Despite the losses in Lyon and Paris, the parliamentary right made important gains: it gained forty municipalities of more than 15,000 inhabitants in addition to those it already controlled, and gains from the left several towns of 30,000 inhabitants, including:

- Strasbourg: victory of the list of Fabienne Keller (UDF) (with 50.85% of the votes) with over Catherine Trautmann, incumbent
- Rouen: Pierre Albertini (UDF) won with 51.25% of the voices, against the outgoing mayor Yvon Robert (who won in 1995).
- Aix-en-Provence: Maryse Joissains-Masini (DVD) won with 50.60% of the voices against 49.40% for Jean-François Picheral (PS), mayor since 1989
- Nîmes: the Communist mayor Alain Clary (elected in 1995 in a four-way runoff) obtained only 44.33% of the votes, which elected Jean-Paul Fournier (RPR) with 55.66% of the voices).
- Quimper: Alain Gerard (RPR) won the city (with 52.13% of the votes), from the Socialist Jean-Claude Joseph (47.87%) after the socialist incumbent decided not to run for re-election.
- Blois: Nicolas Perruchot (UDF) defeated the Minister for National Education Jack Lang by 37 votes(45.31% of the votes against 45.09%) in spite of the presence of the candidate of the FN.
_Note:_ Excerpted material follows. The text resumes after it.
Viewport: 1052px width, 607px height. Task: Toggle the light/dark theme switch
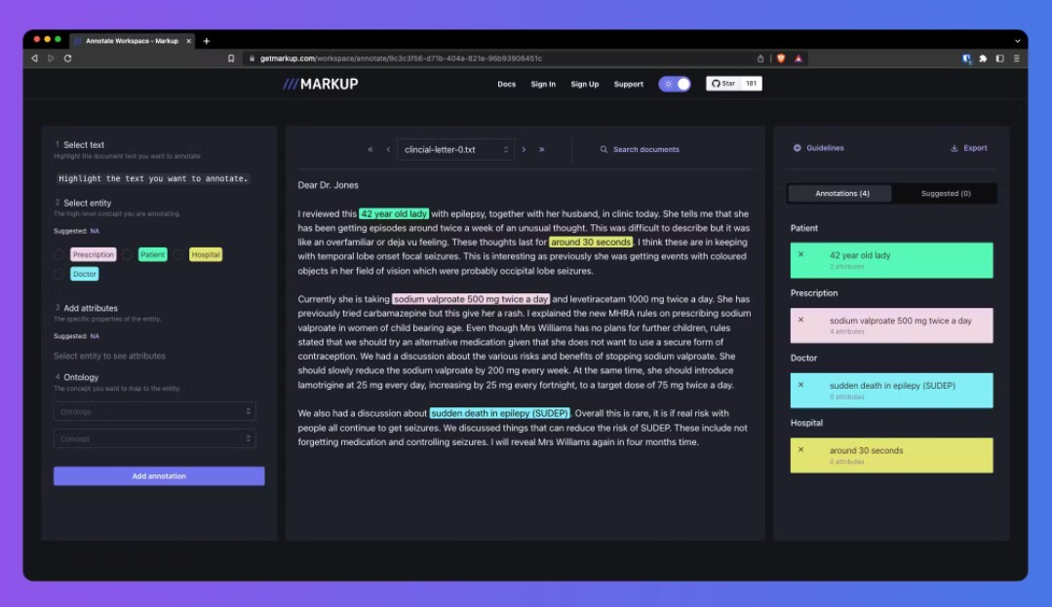[x=675, y=84]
The right held to the cities of Toulouse, Marseille, and Nice, with the victory of the lists led by Philippe Douste-Blazy in the first (55% of the votes), by Jean-Claude Gaudin in the second (48.5% of the votes) and by Jacques Peyrat in the third (44.48% of the votes).

===Far-right (FN, MNR)===

In 1995, the candidates of the FN had carried the towns of Toulon, Marignane, Orange and later Vitrolles in 1997. In 2001, Jean-Marie Le Chevallier, mayor of Toulon (MNR, ex-FN) was beaten by the first round, obtaining only 7.78% of the votes. The mayor of Orange, Jacques Bompard (FN, now MPF) was re-elected by the first round and the mayor of Marignane, Daniel Simonpieri (MNR), by the second round with 62.52% of the votes, against 37.48% for Guy Martin (DL). In Vitrolles, Catherine Mégret (MNR) was initially re-elected with 45.32% of the voices against 44.07% for Domenica Tichadou (PS) but her election was invalidated afterwards. She was finally defeated by Guy Obino (PS) in 2002.

The strong presence of both MNR and FN lists in numerous cities caused the failure of many far-right candidates to reach the runoff, as many FN candidates had done in 1995.